Another potential ACA consequence is group health insurers may have less incentive to keep medical costs down. An ACA provision requires that 85% of premium in the large group market must be spent on medical care and provider incentive programs, leaving 15% of premium to be allocated towards administration, sales and subsequent profits. “Fifteen percent of $5000 in medical charges is a lot less than 15% of $10,000,” said Beans. “This really limits a group health carrier’s incentive to lower medical costs.”
How do increased group health rates relate to workers’ comp? In some markets, a group health carrier may use its group health rates for their work comp network so any rate increase impacts both business types.
In the end, medical inflation is inconsistent at best, with varying levels driven by differing factors in different locations – a true “needle in the haystack” challenge.
What to do?
Managing these emerging cost threats, whether you have the capabilities internally or utilize a partner, means having the tools to pinpoint hyperinflation and make adjustments. Beans said potential solutions for payers include:
- Using data analytics: Data availability is at an all-time high. Utilizing analytical tools to spot problem areas is critical for executing cost saving strategies quickly.

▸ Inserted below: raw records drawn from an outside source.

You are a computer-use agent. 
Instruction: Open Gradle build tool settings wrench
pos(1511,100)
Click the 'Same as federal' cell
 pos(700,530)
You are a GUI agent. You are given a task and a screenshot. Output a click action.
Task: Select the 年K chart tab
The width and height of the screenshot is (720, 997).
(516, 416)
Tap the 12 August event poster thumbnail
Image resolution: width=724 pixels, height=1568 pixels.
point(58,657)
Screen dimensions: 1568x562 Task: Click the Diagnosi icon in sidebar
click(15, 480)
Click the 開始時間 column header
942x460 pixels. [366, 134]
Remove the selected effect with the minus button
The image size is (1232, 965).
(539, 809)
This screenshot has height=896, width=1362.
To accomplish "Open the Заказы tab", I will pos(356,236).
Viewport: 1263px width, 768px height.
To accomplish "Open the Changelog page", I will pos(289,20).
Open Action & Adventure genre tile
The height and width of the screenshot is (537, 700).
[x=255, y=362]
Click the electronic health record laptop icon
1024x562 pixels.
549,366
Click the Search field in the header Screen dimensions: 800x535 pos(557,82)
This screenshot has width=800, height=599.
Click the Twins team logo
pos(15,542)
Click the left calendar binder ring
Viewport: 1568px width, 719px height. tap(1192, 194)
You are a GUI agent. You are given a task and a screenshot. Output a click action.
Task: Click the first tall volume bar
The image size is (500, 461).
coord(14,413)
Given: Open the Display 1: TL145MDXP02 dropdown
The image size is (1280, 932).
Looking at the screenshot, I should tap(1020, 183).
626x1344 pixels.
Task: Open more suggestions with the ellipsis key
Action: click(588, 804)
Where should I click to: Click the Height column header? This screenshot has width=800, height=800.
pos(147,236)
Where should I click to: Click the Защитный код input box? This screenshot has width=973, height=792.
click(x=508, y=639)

- Moving services out of hospital systems: Programs that direct care away from the hospital setting can substantially reduce costs. For example, Rising’s surgical care program utilizes ambulatory service centers to provide predictable, bundled case rates to payers.
- Negotiating with providers: Working directly with providers to negotiate bill reductions and prompt payment arrangements is effective in some markets.
- Underwriting with a micro-focus: For carriers, it is vital that underwriters identify where these pockets of hyperinflation are so they can adjust rates to keep pace with inflation.
“This trend needs to be closely watched,” Beans said. “In the meantime, we will continue to use data to help payers of medical services be smarter shoppers.”